*Фрагмент текста*
------
Таким образом, "гора Каф", являющаяся аллегорией истинной сущности (хакикат) человека, а через него – всех истинных сущностей мира, является синонимом Любви к Божественному. Образ розы в восточной поэзии не просто символ красоты, роза – символ этой Любви, Царица, поскольку у истоков мирового бытия, сотворенного Божеством, обнаруживается ее прообраз. Как "Симург и гора Каф" у шейха Махмуд Шабистари в его суфийском произведении "Гулшан-и раз" (Цветник тайны") являются важнейшими в концепции пути, путешествия в себя (сафар андар ход), целью которого является достижение некоего пункта, обозначенного "я" – "ман", так у Хафиза парный образ "соловей – роза" в мистико-эротическом плане тоже говорит о путешествии в себя, достижении "я" – "ман". Возлюбленная символизирует Абсолют, а свидание с ней – обретение "ман", что равноценно полному слиянию с Богом, уподоблению абсолютной Истине (мистический суфийский термин "фана’").
В контексте представленных восточных образов любопытно рассмотреть стихотворение Фета "Не дивись, что я черна..." из того же цикла "Подражание восточному", содержание которого принято характеризовать как эротическое.
Мы знаем, что восточная мистическая философская лирика использует богатейший арсенал любовной лирики. Аллегорическая семантика образа открывается только "посвященному", когда любовное стихотворение на самом деле является описанием экстатического единения с высшей истиной. Причем единение с высшей истиной происходит с помощью восхождения ("пути").
Названное стихотворение Фета содержит образы философской мистической поэзии Хафиза: возлюбленная – "опаленная лучами", она – "роза гор", влюбленный – красой возлюбленной "ужален", путь любимой к любимому – "незаметные пути".
Возлюбленная у Фета – не просто роза, она – "роза гор". Аллегорический смысл образа горы ("гора Каф") в иранской мистической теософии и персидской поэзии, как рассмотрел А.Е. Бертельс, в том, что она, ("Гора"), есть полное проявление истинной сущности ("хакикат"), и Истинный (Бог) весь в ней явлен и явен. Таким образом, "гора Каф" является символом проявления, или эманации, Божественности в микрокосме, причем поскольку человек есть малый мир, в нем заключены все сущности большого мира – вселенной [8: 187–188].
Аллегория метафоры "птица Симург за горой Каф" дает возможность истолковать "гору Каф" как символ "совокупного бытия" (хасти, вуджуд, т.е. "тела и души вместе") "путника" (салик), т.е. суфия, идущего по пути духовного совершенствования [8: 188].
Смеем представить, что сказанное позволяет говорить о присутствии в метафорах стихотворения Фета аллегорической семантики в скрытом виде, которая во многом восходит к суфийской поэзии Хафиза.
"Роза гор" у Фета в прямом, или "внешнем", понимании – метафора любимой, которая придет к любимому в ночи "незаметными путями". Однако знание аллегорической символики восточной поэзии (арабской, персидской) позволит расширить интерпретацию этого и других названных образов произведения.
------
*Выборка данных*
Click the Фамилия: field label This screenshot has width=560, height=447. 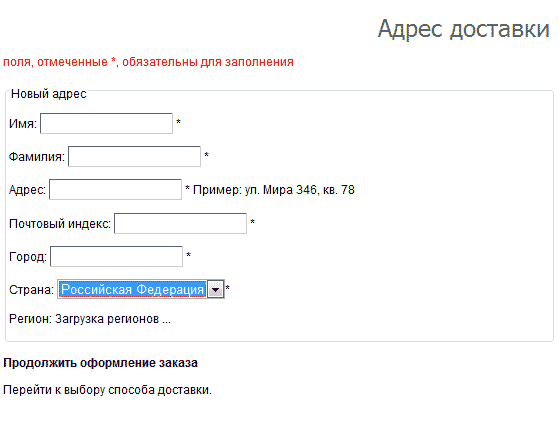[37, 157]
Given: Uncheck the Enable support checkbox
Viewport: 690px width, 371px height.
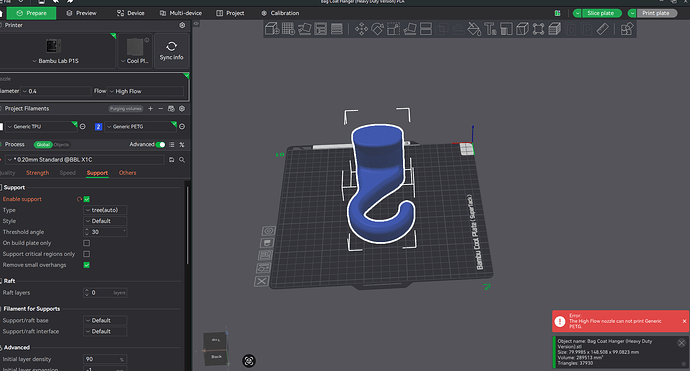Looking at the screenshot, I should (87, 199).
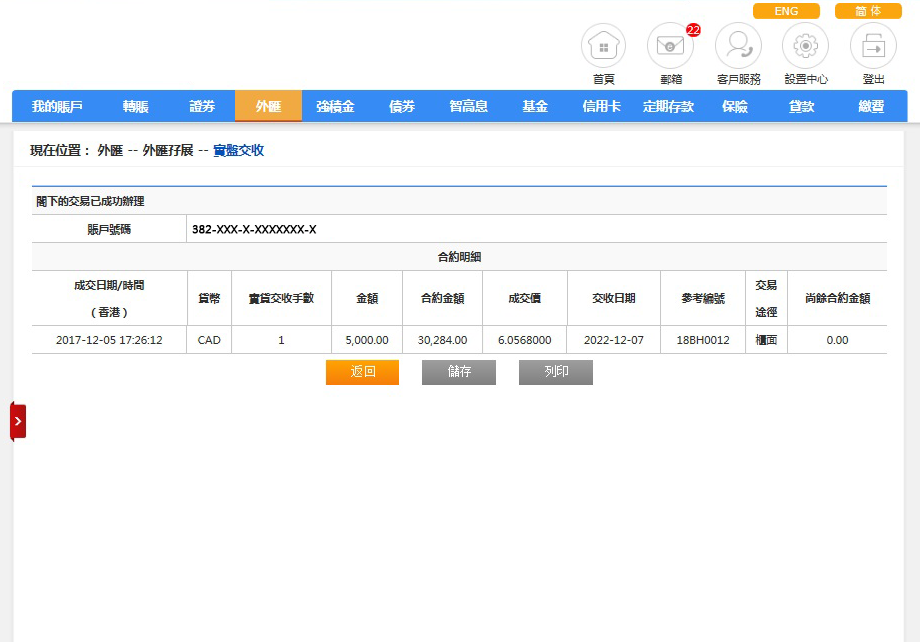Open the 我的賬戶 menu tab

tap(57, 106)
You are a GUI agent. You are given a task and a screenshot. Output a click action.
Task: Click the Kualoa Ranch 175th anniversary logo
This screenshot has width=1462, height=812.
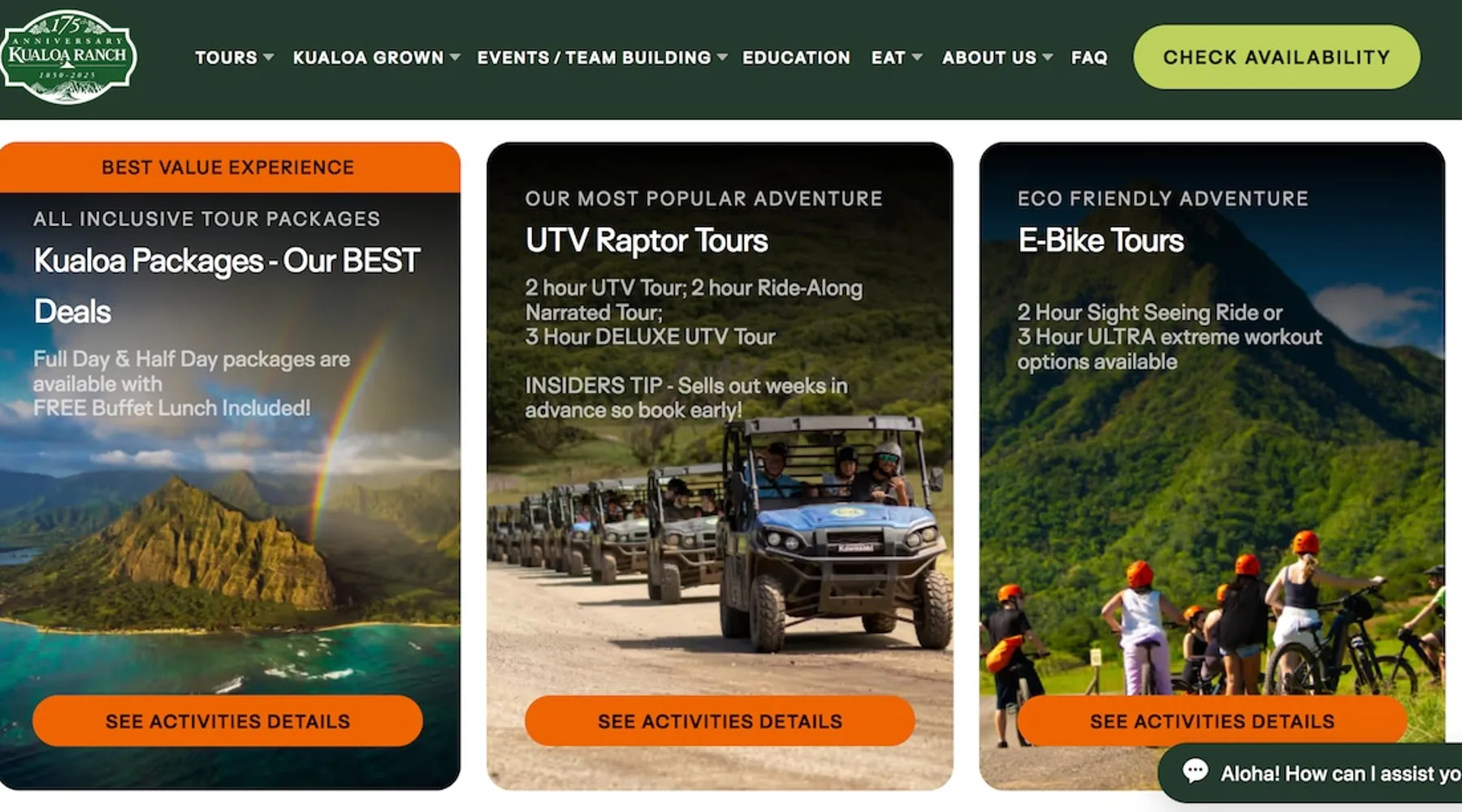pyautogui.click(x=68, y=57)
------
Извлеките из фрагмента о восточных образах у Фета дословный отрывок: начните с места, где стоят слова «Смеем представить, что», и остановитесь после слов «суфийской поэзии Хафиза.». Строки никак не связаны с приведенным фрагментом.

Смеем представить, что сказанное позволяет говорить о присутствии в метафорах стихотворения Фета аллегорической семантики в скрытом виде, которая во многом восходит к суфийской поэзии Хафиза.